• [Required work]: Once the line containing "This screenshot has height=773, width=1441." is found, please copy it and all lines after it through the end of the records, exactly, leaving out pictures.

---+---

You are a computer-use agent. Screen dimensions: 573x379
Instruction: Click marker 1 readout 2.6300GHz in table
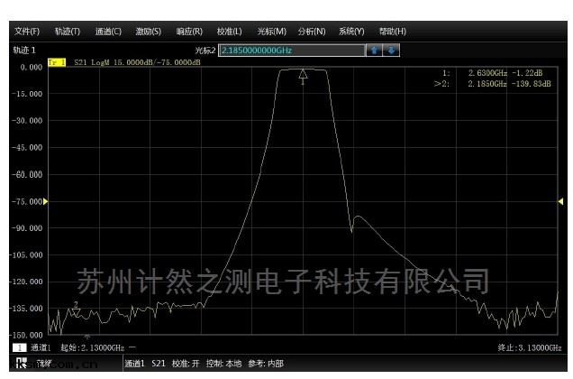tap(487, 71)
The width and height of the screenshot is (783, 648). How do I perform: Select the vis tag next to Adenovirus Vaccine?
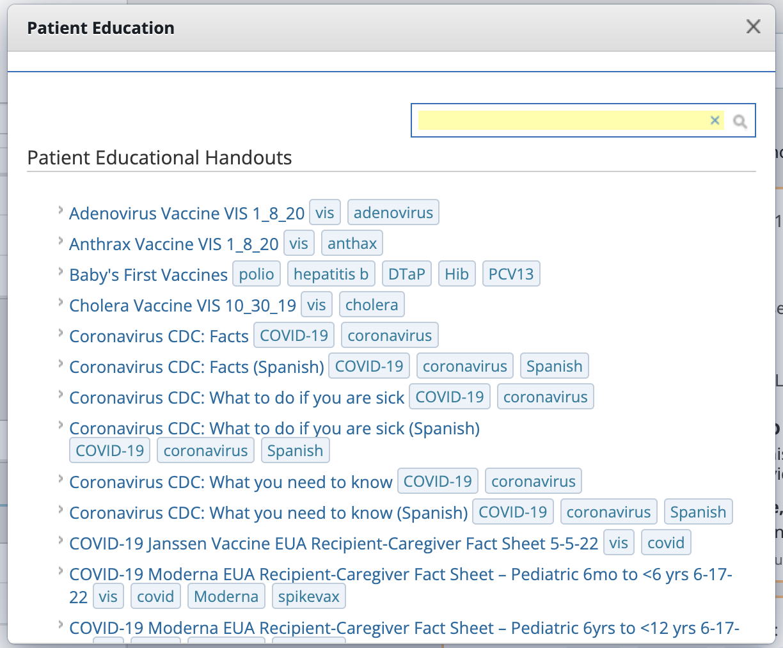coord(324,212)
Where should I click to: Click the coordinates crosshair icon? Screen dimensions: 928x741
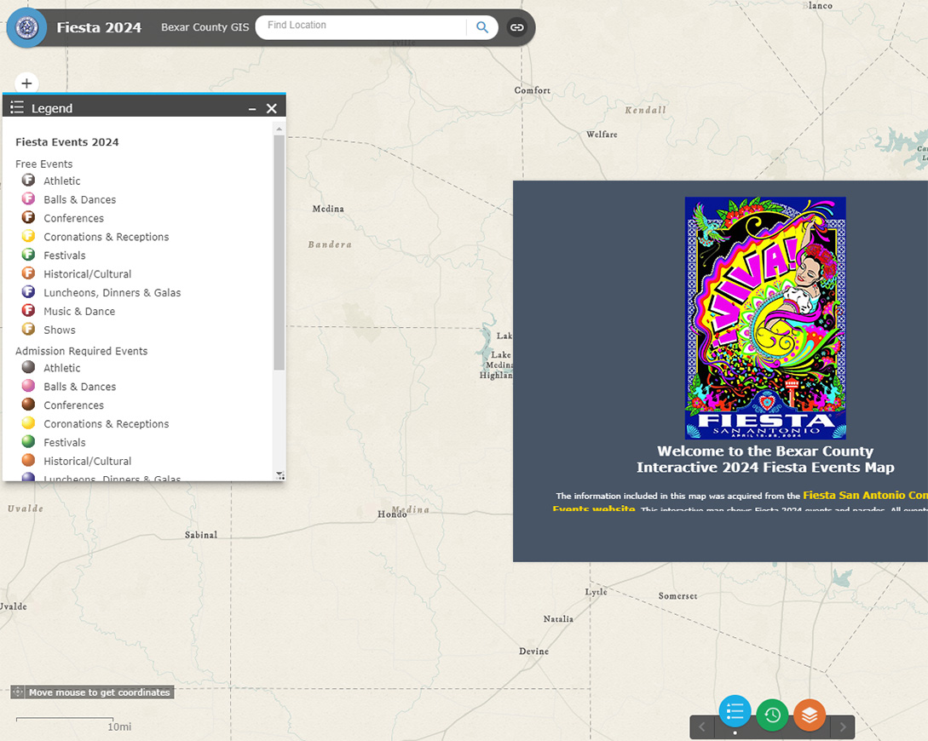tap(18, 692)
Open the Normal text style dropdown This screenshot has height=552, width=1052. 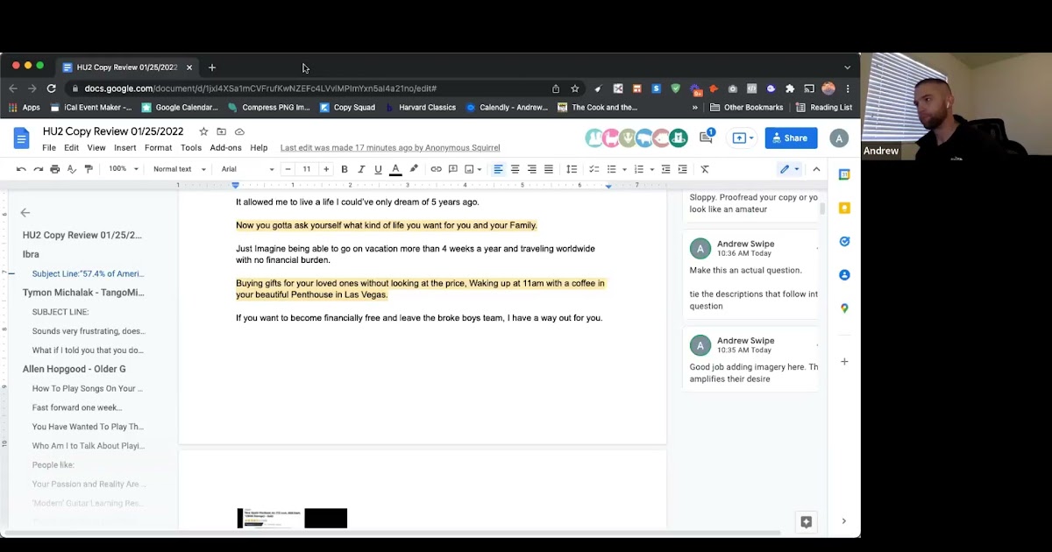(179, 169)
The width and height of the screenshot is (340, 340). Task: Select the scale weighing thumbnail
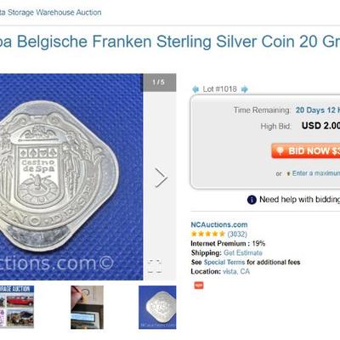87,307
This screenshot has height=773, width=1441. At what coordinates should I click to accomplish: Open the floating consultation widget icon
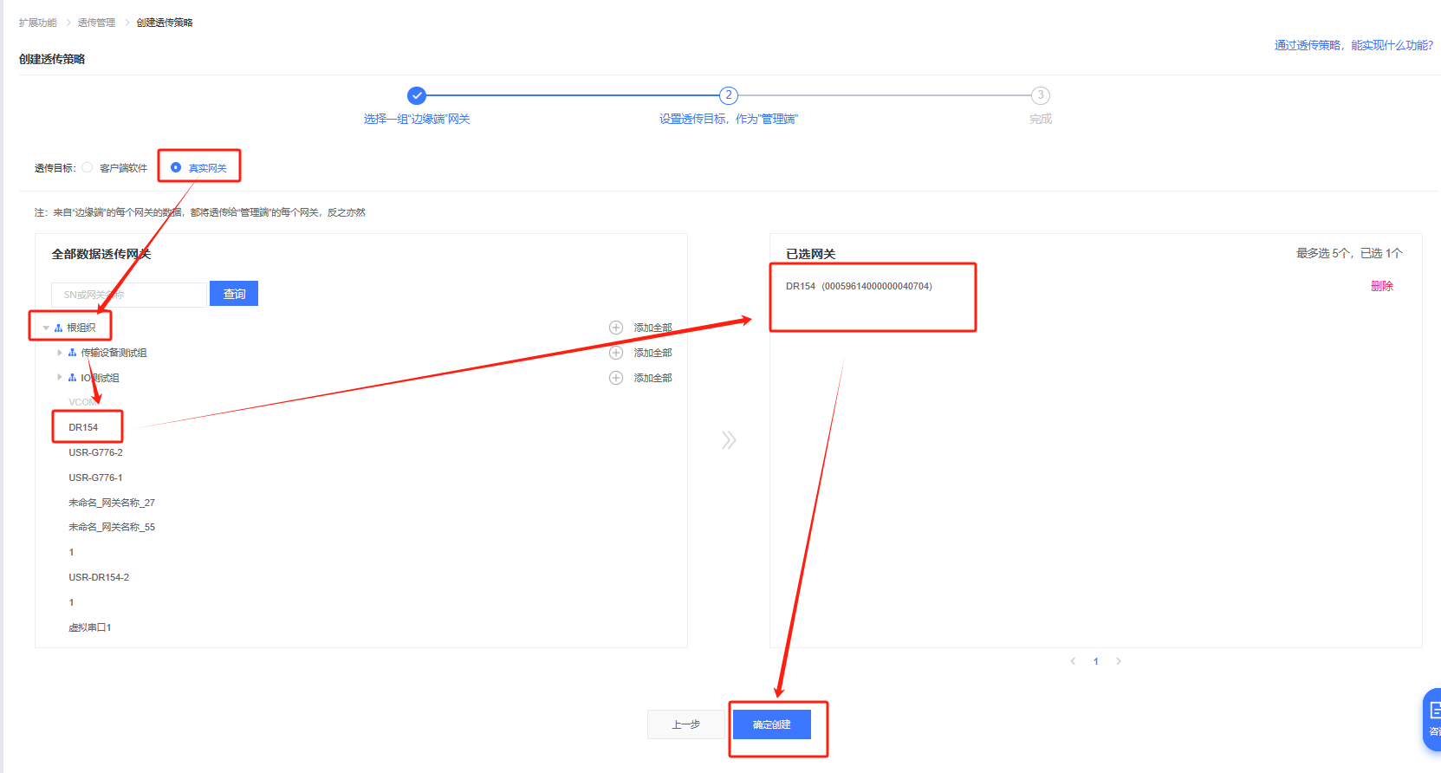(x=1433, y=718)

---+---

• [Solved problem]:
This screenshot has height=773, width=1441. At what coordinates should I click to accomplish: Open the floating consultation widget icon
(x=1433, y=718)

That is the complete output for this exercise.